On the morning of May 14, nearly a week after the official end of the war in Europe, a mixed column of German troops and their Balkans allies (as many as 30,000 in all) smashed through a cordon thrown up at the town of Poljana by Tito’s forces. The two armies clashed long into the night — the partisans responded to the onslaught with an artillery bombardment. More than 350 Axis troops were killed in the enfilade; Yugoslav casualties were estimated to be 100.

By the following morning, the partisans were reinforced by a column of 20 British tanks; the fugitives sought terms.

After a brief parlay in which the former Nazis were assured by the English that they would enjoy no special protection in Austria, the remaining Croats, Chetniks and others surrendered unconditionally to their estranged countrymen. It didn’t end there. Britain, which had already taken tens of thousands of other pro-Axis Yugoslavian troops into custody, handed the rest of their prisoners over at gunpoint to the Yugoslav forces at Bleiburg.

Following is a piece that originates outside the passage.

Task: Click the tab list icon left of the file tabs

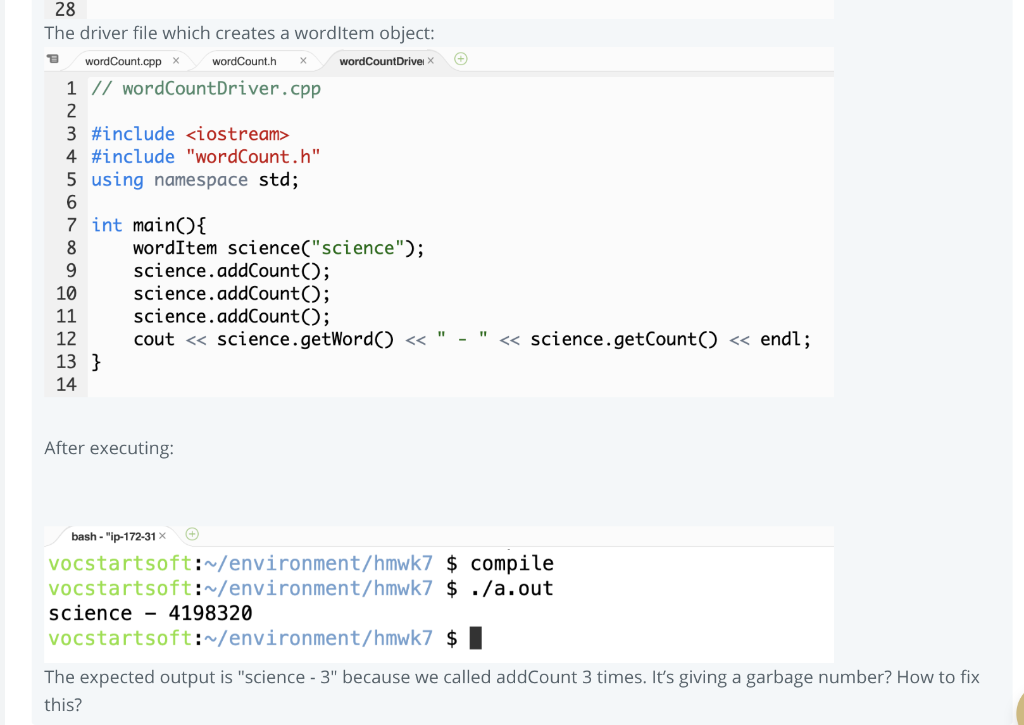Action: tap(52, 59)
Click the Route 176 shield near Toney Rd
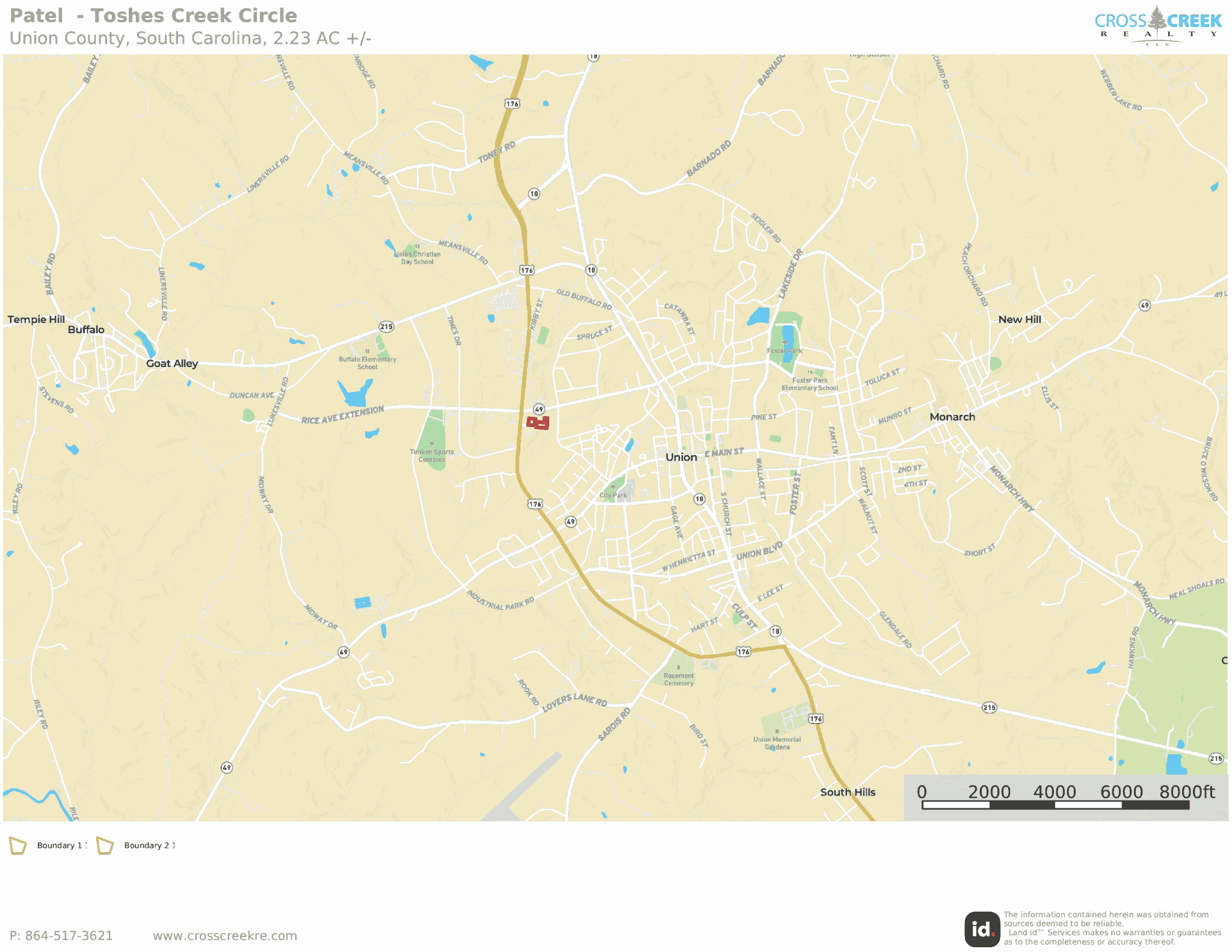Image resolution: width=1232 pixels, height=952 pixels. tap(512, 104)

Thousands were massacred on the spot by the partisans; those that survived were marched off to detention camps. Thousands more died en route.

The event, known as the Bleiburg tragedy, stands as a bloody endnote to the wider calamity that was the Second World War.

7 thoughts on “Clash at Poljana – The WW2 Battle That Was Fought A Week After VE Day

  1. Poljana was more of a massacre than a battle, and in that regard a fitting continuation of the extreme brutality that had marked most of the internecine conflict in Yugoslavia.
    No-one had clean hands: definitely not the Ustashi; nor the Chetniks; but also not the Partisans. Yet western Allies had managed to convince themselves that Tito’s Partisans were the “good guys” who had done all of the anti-Fascist fighting, and that everyone else had collaborated with the Fascists. It was a very big and successful lie, deliberately spread by highly-placed Communist traitors in Britain’s MI6 and the hundreds of Soviet agents infesting FDR’s departments of State, Treasury and the OSS.
    Yes, it’s true that the Chetniks had eventually begun to collaborate with the Fascist occupation forces in some instances: but only after Britain’s Cambridge traitors had succeeded in getting all aid diverted from them to the Partisans, and after the Partisans had used those British weapons to concentrate on attacking Chetniks instead of Fascists.
    The desperate thousands trying to flee into Austria were not, for the most part, pro-Axis. They simply knew from bitter experience that Tito’s word could not be trusted, and that they would be murdered if they failed to escape from Yugoslavia.

    1. Thanks so much for that. So, based on what you write, it would be inappropriate possibly even unfair to consider the Battle (or massacre) at Poljana as a part of World War Two per se. Instead it should be seen as a tragedy in the ongoing ethnic turmoil that marked a great deal of Balkan history.

  2. Whether to consider Poljana as part of WW2, or as part of the ongoing ethnic turmoil in Balkan history? I don’t think those are mutually exclusive compartments. The fracturing of Yugoslav society existed long before WW2, and of course remained (though forcibly suppressed) throughout Tito’s reign, to resurface with a bloody vengeance in the 1990’s. Yet the prolonged savagery in Yugoslavia 1941-45, culminating in the tragedy at Poljana, probably could only have happened in the context of Hitler’s destruction of the Yugoslav monarchy. And only the ideological passions released and fueled by WW2 could have led a Croat, Tito, to align himself with Serbs to unleash such bloodthirsty revenge on his own kith and kin (because most of those trying to flee at Poljana were Croats and Slovenes).
    But those are just my first reactions. There’s a book, “Shadows on the Mountain” by Marcia Kurapovna, waiting for me on my Kindle. Unfortunately, it is 3rd in line on my current to-read list. But it may just throw some fresh light onto this turgid tragedy. If so, I’ll add another comment.
    Thanks again for your most enjoyable blog: much appreciated.

  3. The West’s brutality in turning over POWs to those who would give them a bullet in the back of the head demonstrated the ack of understanding of their “allies.” It also helps to explain their inability to cope with enemies during the cold war and today.